Problem description:
For the entries below, state how many lines contain the string "legend". Add nothing else.

Information:
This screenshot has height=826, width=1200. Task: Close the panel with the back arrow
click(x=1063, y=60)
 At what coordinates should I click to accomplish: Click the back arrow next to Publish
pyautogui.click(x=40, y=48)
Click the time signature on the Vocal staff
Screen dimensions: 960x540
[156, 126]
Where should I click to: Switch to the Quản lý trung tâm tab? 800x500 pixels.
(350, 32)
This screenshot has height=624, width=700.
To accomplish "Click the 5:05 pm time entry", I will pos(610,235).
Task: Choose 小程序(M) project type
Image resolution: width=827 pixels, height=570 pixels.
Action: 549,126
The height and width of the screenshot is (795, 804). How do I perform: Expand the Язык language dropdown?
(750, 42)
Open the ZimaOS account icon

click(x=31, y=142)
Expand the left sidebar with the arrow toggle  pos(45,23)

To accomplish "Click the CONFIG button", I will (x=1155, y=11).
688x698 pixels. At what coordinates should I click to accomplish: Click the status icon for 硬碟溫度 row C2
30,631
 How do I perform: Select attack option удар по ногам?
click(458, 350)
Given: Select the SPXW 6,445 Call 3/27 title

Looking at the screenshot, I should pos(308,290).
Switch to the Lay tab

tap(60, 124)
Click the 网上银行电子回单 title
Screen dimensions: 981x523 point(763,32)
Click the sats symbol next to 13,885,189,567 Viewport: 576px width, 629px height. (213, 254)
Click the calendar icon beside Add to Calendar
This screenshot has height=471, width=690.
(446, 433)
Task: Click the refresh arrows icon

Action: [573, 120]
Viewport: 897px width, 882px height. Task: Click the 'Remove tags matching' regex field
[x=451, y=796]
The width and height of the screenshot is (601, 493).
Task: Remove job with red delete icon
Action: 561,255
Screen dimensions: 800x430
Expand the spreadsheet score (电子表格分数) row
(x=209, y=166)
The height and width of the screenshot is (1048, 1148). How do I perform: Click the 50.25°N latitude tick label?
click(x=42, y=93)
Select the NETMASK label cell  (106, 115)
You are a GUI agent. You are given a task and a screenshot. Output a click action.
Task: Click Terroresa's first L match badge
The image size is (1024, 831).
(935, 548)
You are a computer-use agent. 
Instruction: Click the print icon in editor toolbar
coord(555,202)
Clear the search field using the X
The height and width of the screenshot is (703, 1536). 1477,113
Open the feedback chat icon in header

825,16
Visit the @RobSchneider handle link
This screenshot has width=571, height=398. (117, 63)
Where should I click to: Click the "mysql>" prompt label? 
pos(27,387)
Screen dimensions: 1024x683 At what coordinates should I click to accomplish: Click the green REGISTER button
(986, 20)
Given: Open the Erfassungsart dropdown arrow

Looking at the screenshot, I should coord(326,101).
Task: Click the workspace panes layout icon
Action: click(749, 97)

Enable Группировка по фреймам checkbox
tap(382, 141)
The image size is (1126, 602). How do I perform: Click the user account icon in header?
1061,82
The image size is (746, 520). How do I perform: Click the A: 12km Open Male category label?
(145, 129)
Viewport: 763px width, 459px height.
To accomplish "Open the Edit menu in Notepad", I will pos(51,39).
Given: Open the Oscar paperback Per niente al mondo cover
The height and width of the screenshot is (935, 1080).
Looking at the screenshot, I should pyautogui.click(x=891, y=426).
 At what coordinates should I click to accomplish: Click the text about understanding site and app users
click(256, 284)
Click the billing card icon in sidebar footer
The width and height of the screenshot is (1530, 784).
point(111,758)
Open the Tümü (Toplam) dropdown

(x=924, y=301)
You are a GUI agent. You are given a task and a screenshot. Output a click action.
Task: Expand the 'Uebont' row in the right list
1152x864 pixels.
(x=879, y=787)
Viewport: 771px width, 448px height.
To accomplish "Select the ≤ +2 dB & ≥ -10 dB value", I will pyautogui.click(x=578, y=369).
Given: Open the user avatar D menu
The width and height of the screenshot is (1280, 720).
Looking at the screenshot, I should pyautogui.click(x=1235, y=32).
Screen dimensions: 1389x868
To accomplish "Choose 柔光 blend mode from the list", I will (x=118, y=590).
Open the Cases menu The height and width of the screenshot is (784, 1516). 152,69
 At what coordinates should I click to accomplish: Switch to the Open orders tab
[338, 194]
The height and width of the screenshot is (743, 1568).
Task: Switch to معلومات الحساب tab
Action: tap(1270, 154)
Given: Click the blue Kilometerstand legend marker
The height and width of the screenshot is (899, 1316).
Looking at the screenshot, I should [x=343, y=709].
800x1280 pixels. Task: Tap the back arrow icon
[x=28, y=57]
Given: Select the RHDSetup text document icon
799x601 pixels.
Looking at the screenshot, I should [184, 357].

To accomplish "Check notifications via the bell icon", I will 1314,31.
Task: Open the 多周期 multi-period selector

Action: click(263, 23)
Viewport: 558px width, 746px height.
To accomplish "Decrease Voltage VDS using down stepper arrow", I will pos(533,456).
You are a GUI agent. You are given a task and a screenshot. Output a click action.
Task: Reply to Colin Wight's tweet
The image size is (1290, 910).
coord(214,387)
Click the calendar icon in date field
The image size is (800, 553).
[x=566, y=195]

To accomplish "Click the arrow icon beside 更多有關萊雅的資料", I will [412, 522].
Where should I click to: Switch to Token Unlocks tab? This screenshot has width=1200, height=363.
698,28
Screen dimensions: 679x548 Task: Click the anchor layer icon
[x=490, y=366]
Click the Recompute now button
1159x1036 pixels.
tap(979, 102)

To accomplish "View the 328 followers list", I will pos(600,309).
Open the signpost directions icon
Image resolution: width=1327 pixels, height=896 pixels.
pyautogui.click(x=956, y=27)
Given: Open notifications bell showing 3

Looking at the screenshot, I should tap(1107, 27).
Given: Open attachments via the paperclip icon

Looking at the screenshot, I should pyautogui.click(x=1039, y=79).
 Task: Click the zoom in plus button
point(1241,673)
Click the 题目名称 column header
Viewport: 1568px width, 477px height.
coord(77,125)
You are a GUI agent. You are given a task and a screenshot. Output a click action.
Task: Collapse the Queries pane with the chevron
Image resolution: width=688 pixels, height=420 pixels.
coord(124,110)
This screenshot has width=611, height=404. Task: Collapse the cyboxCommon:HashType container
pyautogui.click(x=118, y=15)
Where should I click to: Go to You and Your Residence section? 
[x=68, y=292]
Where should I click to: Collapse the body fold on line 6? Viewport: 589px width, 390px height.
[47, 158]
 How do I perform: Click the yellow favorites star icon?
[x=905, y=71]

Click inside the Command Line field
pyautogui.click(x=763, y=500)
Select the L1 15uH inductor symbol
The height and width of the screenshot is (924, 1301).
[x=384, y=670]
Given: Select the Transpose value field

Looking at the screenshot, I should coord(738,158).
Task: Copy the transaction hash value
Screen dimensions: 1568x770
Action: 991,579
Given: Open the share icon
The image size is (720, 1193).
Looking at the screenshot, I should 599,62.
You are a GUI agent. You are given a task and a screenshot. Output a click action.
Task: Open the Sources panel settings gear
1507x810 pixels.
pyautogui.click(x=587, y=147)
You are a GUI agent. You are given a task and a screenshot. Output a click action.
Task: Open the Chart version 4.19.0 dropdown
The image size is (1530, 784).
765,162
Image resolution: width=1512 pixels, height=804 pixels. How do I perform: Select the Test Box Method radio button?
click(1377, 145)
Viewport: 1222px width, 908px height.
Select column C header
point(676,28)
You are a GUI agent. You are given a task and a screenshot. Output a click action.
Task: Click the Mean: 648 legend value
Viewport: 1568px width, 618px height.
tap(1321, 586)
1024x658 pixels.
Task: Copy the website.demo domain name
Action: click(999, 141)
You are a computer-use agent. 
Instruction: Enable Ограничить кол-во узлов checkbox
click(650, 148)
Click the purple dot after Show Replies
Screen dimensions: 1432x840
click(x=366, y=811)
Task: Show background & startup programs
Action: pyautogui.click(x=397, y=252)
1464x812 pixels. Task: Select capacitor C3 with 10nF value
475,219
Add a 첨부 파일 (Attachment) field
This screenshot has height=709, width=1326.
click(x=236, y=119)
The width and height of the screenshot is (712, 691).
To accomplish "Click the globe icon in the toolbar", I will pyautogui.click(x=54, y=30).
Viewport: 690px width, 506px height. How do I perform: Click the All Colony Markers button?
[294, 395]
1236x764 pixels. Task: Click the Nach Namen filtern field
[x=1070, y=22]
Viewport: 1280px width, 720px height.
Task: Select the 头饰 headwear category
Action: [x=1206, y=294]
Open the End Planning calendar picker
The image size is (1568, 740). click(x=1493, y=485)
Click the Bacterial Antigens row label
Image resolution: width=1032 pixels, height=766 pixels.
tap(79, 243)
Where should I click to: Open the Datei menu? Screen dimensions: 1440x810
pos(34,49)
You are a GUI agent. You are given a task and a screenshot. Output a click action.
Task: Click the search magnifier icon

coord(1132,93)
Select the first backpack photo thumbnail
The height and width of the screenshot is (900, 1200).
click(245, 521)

Task solution:
2